■ Activity list ■
A - Retype the stretch of the methods passage on solvent mixing and NMR analysis from "Schematic representation of" through "Organics (Geel, Belgium)", with no changes.
B - Extend the methods passage on solvent mixing and NMR analysis, picking up after its final sentence.
#### Document segment
Schematic representation of the procedure described
in this work.
Methods
Chemicals and
Instrumentation
Methanol (>99.9%), n-dodecane
(>99%), and acetone-d6 (99.9 atom %
D) were purchased from Acros Organics (Geel, Belgium)
while TBP (>98%) was purchased from Alfa-Aesar (Karlsruhe, Germany).
Chloroform-d (99.8 atom % D) and LiCl (99.9%) were
obtained from Sigma-Aldrich (Diegem, Belgium). The mixing was performed
using an Eppendorf ThermoMixer C, in T Corning Centrifuge Tubes with
CentriSTAR caps. Centrifugation was performed by means of a Heraeus
Megafuge 1.0. 1H NMR spectra were recorded on a Bruker
Avance 300 spectrometer, operating at 300 MHz. The chemical shifts
are noted in parts per million (ppm), referenced to tetramethylsilane.
All chemicals were used as received without any further purification.
Experimental Details
Solutions of MeOH with different
concentrations (0, 0.5, 1, 2, and 3 mol·L–1) of LiCl were prepared and stirred overnight. 5 mL of each solution
was dispensed in centrifuge tubes and mixed with 5 mL of DD or DD
+ TBP (1 mol·L–1). The centrifuge tubes were
shaken for 30 min at 2000 rpm and centrifuged for 15 min at 4000 rpm.
The volume changes of the phases were evaluated using the indicated
graduation of the centrifuge tubes. The same procedure was then repeated
with a fixed concentration of LiCl (2 mol·L–1) and by varying the concentration of TBP (0.25, 0.5, 1, 2 mol·L–1). After each step, solutions were left to rest to
reach thermal equilibrium with the environment.1H NMR spectra of the different phases were collected. The amount
of dissolved solvent and in some cases also the amount of extractant
were quantified using the ratio of the integrated peak values belonging
to different molecules. To do so, two NMR solvents were used: deuterated
acetone (acetone-d6) and deuterated chloroform
(chloroform-d1). The NMR solvent should
not strongly interact with any compound to avoid interference. Deuterated
acetone was found to have an effect on the MeOH acidic hydrogen atom
peak. Nevertheless, the integration has been performed on the peaks
of the methyl group hydrogen atoms, therefore, these spectra provide
the qualitative and quantitative information we were looking for.
With the aim of testing the effect of a different number of scans
and different relaxation times on the final spectra, the data were
collected with different number of scans (8–32) and different
relaxation times (20–40 s). All spectra are in good agreement
with each other, validating the gathered data.
########
#### Information shown
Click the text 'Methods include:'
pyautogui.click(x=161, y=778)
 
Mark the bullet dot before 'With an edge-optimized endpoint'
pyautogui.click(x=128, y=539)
########
■ Answers for the exercise ■
A -
Schematic representation of the procedure described
in this work.
Methods
Chemicals and
Instrumentation
Methanol (>99.9%), n-dodecane
(>99%), and acetone-d6 (99.9 atom %
D) were purchased from Acros Organics (Geel, Belgium)

B -
Computational Details
The initial configuration of
the simulation boxes was generated using PACKMOL (version 17.039).[24] Classical molecular dynamics simulations were
performed using the LAMMPS program package (version 17 Nov 2016).[25] For MeOH, DD, and LiCl, the well-known OPLS-AA
force field were used,[26] whereas for TBP
we opted for the force field recently developed by Ali et al.[27] since it was proven to perform very well when
TBP is mixed with n-dodecane. Nonbonded interactions
were described by the 6–12 Lennard-Jones potential.[28] Lorentz–Berthelot mixing rules were used
to obtain parameters for pairs of different atoms. A cutoff of 1.6
nm was selected for the calculation of Lennard-Jones and Coulombic
interactions and a particle–particle particle–mesh solver,
mapping the atom charge to a three-dimensional mesh.[29] Equilibration of the systems was obtained by simulating
for 0.5 ns using the NPT ensemble. Constant pressure and temperature
were achieved applying the Nosé–Hoover chain thermostat
and barostat (T = 297.15 K, τ = 100 fs and P = 1 bar, τ = 1000 fs, respectively).[30,31] The cell vectors, averaged over the last 250 ps were taken to perform
the production run within the NVT ensemble. The production run consisted
of 10 ns of the simulation time after 0.5 ps of equilibration. The
time step was set to 0.5 fs during the whole procedure. The obtained
trajectories were analyzed with the TRAVIS code.[32] This tool offers different kinds of functions allowing
the analysis of the interaction among the components of the systems.
Intra- and intermolecular interactions can be taken into account.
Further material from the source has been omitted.